_WHAT NEEDS TO BE DONE_
What are the lines from the one containing "1568x547 pixels. How" through the end of the listing below? Return them exactly, and only them.
+-------+
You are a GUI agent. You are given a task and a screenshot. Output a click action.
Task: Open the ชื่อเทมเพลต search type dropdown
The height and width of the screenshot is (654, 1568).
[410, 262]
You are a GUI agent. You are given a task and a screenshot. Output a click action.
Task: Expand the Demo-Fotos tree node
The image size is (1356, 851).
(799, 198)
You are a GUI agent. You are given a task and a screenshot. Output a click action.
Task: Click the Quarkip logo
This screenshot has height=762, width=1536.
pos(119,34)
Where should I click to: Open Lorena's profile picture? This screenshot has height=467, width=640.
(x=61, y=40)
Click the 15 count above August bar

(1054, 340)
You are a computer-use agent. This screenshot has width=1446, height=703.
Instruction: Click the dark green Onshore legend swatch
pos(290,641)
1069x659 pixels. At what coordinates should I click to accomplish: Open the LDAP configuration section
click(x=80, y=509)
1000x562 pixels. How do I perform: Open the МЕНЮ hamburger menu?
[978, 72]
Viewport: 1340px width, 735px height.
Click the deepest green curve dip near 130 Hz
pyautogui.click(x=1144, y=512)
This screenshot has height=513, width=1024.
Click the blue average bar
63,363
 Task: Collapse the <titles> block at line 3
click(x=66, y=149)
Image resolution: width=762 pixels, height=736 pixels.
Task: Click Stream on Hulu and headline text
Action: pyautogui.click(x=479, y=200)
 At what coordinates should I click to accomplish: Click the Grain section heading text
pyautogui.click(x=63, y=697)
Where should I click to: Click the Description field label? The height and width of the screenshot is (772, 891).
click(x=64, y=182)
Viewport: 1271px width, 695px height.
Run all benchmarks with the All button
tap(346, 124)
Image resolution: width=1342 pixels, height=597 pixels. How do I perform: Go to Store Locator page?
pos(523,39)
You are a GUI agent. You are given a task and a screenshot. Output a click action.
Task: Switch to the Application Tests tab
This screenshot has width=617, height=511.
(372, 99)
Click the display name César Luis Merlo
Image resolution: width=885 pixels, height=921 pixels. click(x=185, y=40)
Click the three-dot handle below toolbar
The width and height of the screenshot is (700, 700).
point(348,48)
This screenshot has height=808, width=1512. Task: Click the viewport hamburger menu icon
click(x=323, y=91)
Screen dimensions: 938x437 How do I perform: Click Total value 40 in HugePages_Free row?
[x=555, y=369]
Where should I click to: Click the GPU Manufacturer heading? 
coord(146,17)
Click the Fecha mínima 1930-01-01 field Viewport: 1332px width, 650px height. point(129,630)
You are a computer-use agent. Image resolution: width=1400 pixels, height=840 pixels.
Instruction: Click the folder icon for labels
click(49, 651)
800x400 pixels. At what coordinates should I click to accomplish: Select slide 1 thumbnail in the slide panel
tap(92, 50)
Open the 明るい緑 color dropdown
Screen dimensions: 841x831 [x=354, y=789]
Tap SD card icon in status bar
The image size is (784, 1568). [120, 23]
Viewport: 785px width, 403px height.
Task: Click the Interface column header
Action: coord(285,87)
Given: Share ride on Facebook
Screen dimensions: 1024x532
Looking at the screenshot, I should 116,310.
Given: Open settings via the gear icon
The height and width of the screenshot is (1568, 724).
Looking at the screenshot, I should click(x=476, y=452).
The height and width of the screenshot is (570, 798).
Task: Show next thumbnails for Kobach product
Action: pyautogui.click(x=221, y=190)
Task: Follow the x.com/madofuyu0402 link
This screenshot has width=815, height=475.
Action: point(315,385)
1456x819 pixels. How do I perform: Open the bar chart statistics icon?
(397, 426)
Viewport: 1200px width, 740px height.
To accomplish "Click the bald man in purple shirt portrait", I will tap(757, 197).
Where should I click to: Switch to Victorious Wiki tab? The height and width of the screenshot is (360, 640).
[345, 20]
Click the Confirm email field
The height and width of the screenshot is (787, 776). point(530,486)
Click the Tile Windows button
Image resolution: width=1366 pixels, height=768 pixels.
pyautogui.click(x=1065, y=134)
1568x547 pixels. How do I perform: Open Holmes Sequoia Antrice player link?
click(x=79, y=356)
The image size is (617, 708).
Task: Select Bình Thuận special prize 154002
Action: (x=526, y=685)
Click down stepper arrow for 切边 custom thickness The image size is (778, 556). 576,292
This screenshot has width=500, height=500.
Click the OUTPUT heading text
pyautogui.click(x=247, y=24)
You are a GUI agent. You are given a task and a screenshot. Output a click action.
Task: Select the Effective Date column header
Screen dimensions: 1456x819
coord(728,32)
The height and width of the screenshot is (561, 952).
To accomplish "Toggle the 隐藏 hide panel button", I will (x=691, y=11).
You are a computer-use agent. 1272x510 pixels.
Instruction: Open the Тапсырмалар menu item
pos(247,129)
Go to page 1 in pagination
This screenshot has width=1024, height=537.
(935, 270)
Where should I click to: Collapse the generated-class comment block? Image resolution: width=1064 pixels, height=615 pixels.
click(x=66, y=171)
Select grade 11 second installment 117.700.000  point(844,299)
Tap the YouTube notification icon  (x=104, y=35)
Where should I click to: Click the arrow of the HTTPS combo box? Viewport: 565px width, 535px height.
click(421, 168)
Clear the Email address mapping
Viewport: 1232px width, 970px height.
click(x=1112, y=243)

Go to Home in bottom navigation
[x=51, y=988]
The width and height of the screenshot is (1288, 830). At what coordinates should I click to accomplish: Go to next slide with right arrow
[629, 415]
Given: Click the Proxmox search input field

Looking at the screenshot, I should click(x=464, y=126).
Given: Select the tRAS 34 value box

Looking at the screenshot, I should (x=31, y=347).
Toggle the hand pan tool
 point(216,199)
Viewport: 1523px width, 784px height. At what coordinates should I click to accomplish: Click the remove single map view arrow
+-------+
_ANSWER AREA_
1568x547 pixels. How do I perform: Open Holmes Sequoia Antrice player link?
click(x=79, y=356)
The image size is (617, 708).
Task: Select Bình Thuận special prize 154002
Action: (x=526, y=685)
Click down stepper arrow for 切边 custom thickness The image size is (778, 556). 576,292
This screenshot has width=500, height=500.
Click the OUTPUT heading text
pyautogui.click(x=247, y=24)
You are a GUI agent. You are given a task and a screenshot. Output a click action.
Task: Select the Effective Date column header
Screen dimensions: 1456x819
coord(728,32)
The height and width of the screenshot is (561, 952).
To accomplish "Toggle the 隐藏 hide panel button", I will (x=691, y=11).
You are a computer-use agent. 1272x510 pixels.
Instruction: Open the Тапсырмалар menu item
pos(247,129)
Go to page 1 in pagination
This screenshot has width=1024, height=537.
(935, 270)
Where should I click to: Collapse the generated-class comment block? Image resolution: width=1064 pixels, height=615 pixels.
click(x=66, y=171)
Select grade 11 second installment 117.700.000  point(844,299)
Tap the YouTube notification icon  (x=104, y=35)
Where should I click to: Click the arrow of the HTTPS combo box? Viewport: 565px width, 535px height.
click(421, 168)
Clear the Email address mapping
Viewport: 1232px width, 970px height.
click(x=1112, y=243)

Go to Home in bottom navigation
[x=51, y=988]
The width and height of the screenshot is (1288, 830). At what coordinates should I click to accomplish: Go to next slide with right arrow
[629, 415]
Given: Click the Proxmox search input field

Looking at the screenshot, I should click(x=464, y=126).
Given: Select the tRAS 34 value box

Looking at the screenshot, I should (x=31, y=347).
Toggle the hand pan tool
 point(216,199)
Viewport: 1523px width, 784px height. At what coordinates should I click to accomplish: Click the remove single map view arrow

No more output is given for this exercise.